## REQUIRED WORK
Omit any picture, and return the remaining data exactly as written.

(Pixel coordinate grounding data)
⁂

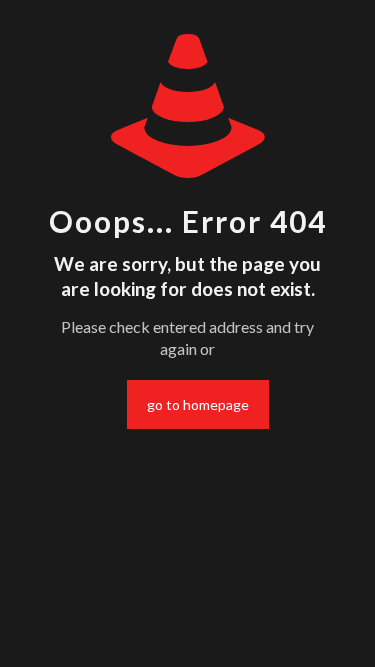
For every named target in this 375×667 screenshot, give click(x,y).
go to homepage (198, 404)
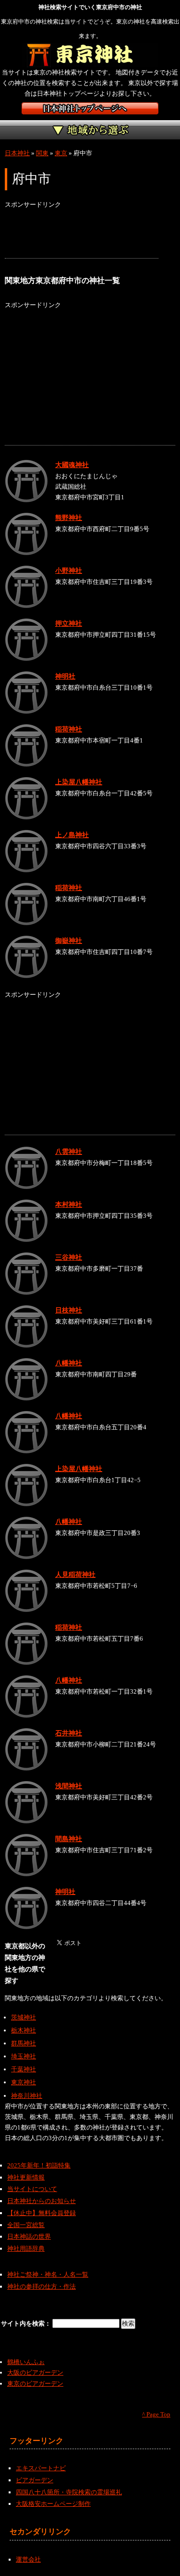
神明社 (65, 676)
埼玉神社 (23, 2056)
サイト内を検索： (26, 2323)
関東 (42, 153)
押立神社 (68, 623)
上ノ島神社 (72, 835)
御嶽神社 (68, 940)
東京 (61, 153)
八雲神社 (68, 1151)
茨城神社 (23, 2017)
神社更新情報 (26, 2177)
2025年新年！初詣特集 (39, 2165)
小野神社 (68, 570)
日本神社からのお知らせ (41, 2200)
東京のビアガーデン (35, 2383)
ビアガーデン (34, 2480)
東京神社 (23, 2082)
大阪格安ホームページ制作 (53, 2503)
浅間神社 (68, 1786)
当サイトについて (32, 2188)
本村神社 (68, 1204)
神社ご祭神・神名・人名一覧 (47, 2274)
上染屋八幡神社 (78, 782)
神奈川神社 (26, 2095)
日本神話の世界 (29, 2236)
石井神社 (68, 1733)
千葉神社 (23, 2069)
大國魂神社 (72, 465)
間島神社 (68, 1839)
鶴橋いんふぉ (26, 2361)
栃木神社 (23, 2030)
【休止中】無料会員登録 (41, 2213)
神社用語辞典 (26, 2248)
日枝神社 (68, 1310)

⁂

## SOLVED PROBLEM
For every named target in this 375×667 screenshot, give click(x,y).
go to homepage (198, 404)
神明社 (65, 676)
埼玉神社 (23, 2056)
サイト内を検索： (26, 2323)
関東 (42, 153)
押立神社 (68, 623)
上ノ島神社 (72, 835)
御嶽神社 (68, 940)
東京 (61, 153)
八雲神社 (68, 1151)
茨城神社 (23, 2017)
神社更新情報 (26, 2177)
2025年新年！初詣特集 (39, 2165)
小野神社 (68, 570)
日本神社からのお知らせ (41, 2200)
東京のビアガーデン (35, 2383)
ビアガーデン (34, 2480)
東京神社 (23, 2082)
大阪格安ホームページ制作 (53, 2503)
浅間神社 (68, 1786)
当サイトについて (32, 2188)
本村神社 (68, 1204)
神社ご祭神・神名・人名一覧 (47, 2274)
上染屋八幡神社 (78, 782)
神奈川神社 (26, 2095)
日本神話の世界 (29, 2236)
石井神社 (68, 1733)
千葉神社 (23, 2069)
大國魂神社 (72, 465)
間島神社 (68, 1839)
鶴橋いんふぉ (26, 2361)
栃木神社 (23, 2030)
【休止中】無料会員登録 (41, 2213)
神社用語辞典 (26, 2248)
日枝神社 (68, 1310)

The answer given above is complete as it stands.